Researchers at the Shepherd Center in Atlanta are developing a prototype that addresses physical and cognitive parameters, daily routines, and homes of patients to better implement rehabilitation within the home environment.
The study was presented in “Functional Home Evaluation: Missing Pieces in Treatment and Transition Processes” during the Consortium of Multiple Sclerosis Centers (CMSC) 2016 Annual Meeting, through June 4 in National Harbor, Md.
In most cases, patients in need of therapeutic treatment do not need to be hospitalized. Treating patients in their own functional home environment plays an important role in rehabilitation. Home care takes away the high cost of hospitalization and gives the patient a relatively normal life while receiving physical, post-surgical and phychological assistance.
However, in patients with physical and cognitive impairments that sometimes come with multiple sclerosis (MS), transition from the clinical to home setting can be very challenging. Information related to the patient’s home and routine is required to help rehabilitation professionals develop practical and functional treatments that can be adapted to the patients once they leave the hospital.

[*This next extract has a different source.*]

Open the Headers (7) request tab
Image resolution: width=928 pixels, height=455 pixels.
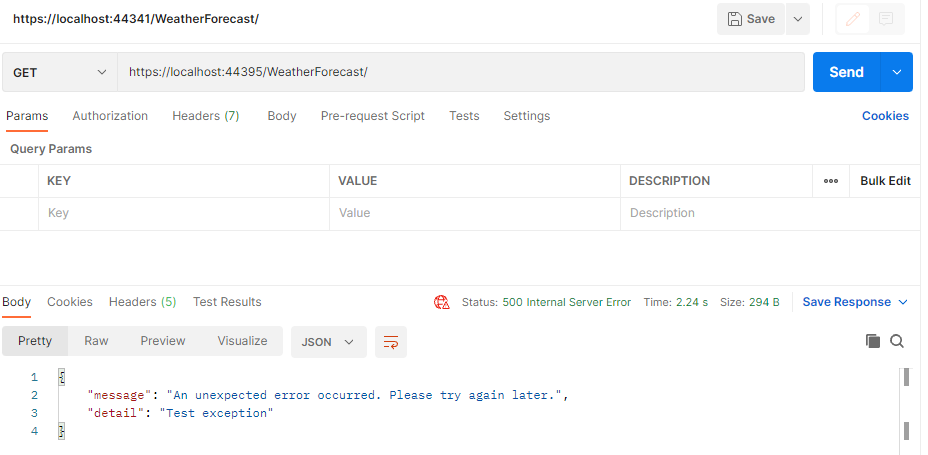coord(206,116)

The research team developed a home evaluation prototype to improve the treatment plan of patients with challenges at home. The study’s objectives included addressing the efficacy of the person-centered treatment plan within the home environment, presenting a home assessment model that evaluated the cognitive and physical needs of the patient and his/her family, and integrate the home assessment and treatment plan.
Two case studies of MS patients with physical and cognitive communication problems, who were participating in home-based therapy, were presented. The researchers revealed the components of home evaluation, the protocol for strategy assessment, and a list of problem-action interventions.
Researchers believe that the home evaluation prototype will better predict patient’s needs, and allow the adjustment of home therapy accordingly. The team emphasized that beginning the therapy as soon as the patients transition to their homes, will allow them and their family to have more time to integrate and practice important techniques and modifications.